También la propia Península Ibérica parece ser que miraba con buenos ojos el programa catilinario, pues a ella se dirigió Pisón. Seguramente en busca de apoyo. 
El movimiento fracasó por el alejamiento a última hora de algunos personajes de gran influencia política, como Craso y César; por la ineptitud de algunos catilinarios, como Léntulo, al que se debió el fracaso en Roma, y por la actividad febril desplegada por Cicerón, quien convenció al senado de que Catilina trataba de destruir el orden establecido, lo que era totalmente falso. Catilina permaneció hasta el final en Roma; abortado el movimiento en la capital, no le quedó más solución que la lucha abierta. 
En Pistoya el ejército catilinario fue aplastado y murió el propio Catilina en la feroz refriega, pues ni un solo ciudadano fue hecho prisionero, todos perecieron de cara al adversario, y Catilina cayó entre las filas enemigas. 
Cicerón, el alma de la represión, condenó sin juicio a varios ciudadanos romanos, lo cual estaba prohibido por la ley. Ello le costó, años después, el ser desterrado. Para justificarse y presentarse como salvador de la patria escribió después las Cuatro Catilinarias, falseando la verdad. 

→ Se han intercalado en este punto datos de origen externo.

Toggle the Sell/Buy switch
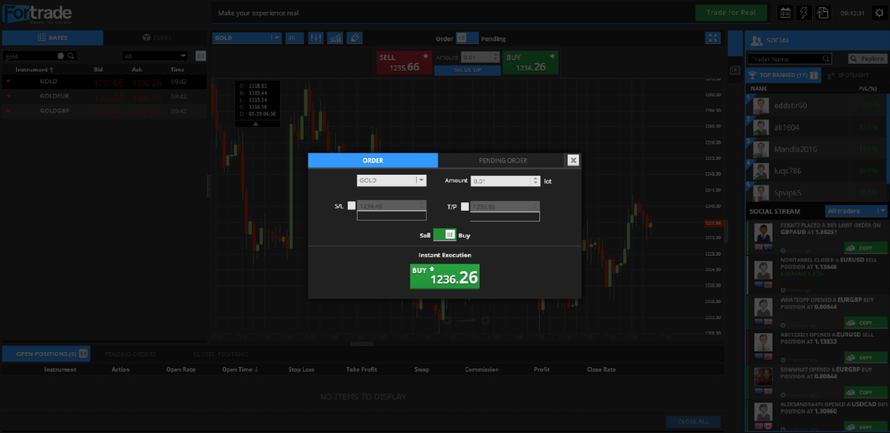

César se opuso al asesinato de ciudadanos, como al comienzo de la guerra civil. En el año 49 a.C. prohibió terminantemente matar a los enemigos y confiscarles sus bienes. 
Como escribe Heuss, Catilina fue considerado en el s. XIX como un revolucionario social. 
Este juicio es verdadero sólo en parte, pues Catilina no intentó una transformación de la estructura de la sociedad. No pretendió cambiar la sociedad, como se lo propusieron Sila y antes C. Graco. 
El programa de Catilina en gran parte fue el de Sila y después el que desarrolló César; por ello, Catilina es una pieza importante para comprender la personalidad y el programa político del dictador. 
Entre Sila y César, el eslabón fue Catilina. El movimiento de Catilina demuestra la verdad de las concepciones griegas (Aristóteles, Platón y Jenofonte) sobre la tiranía —la dictadura de Sila fue la versión latina de la tiranía griega — , de que la salida de ella son las revoluciones y que no establecen regímenes políticos duraderos. Sólo las grandes reformas de César y Augusto con las reparticiones de tierras llevadas a cabo por el dictador, y por el fundador del Principado, para arrancar de raíz el endémico problema de las deudas, trajeron la paz a la República romana.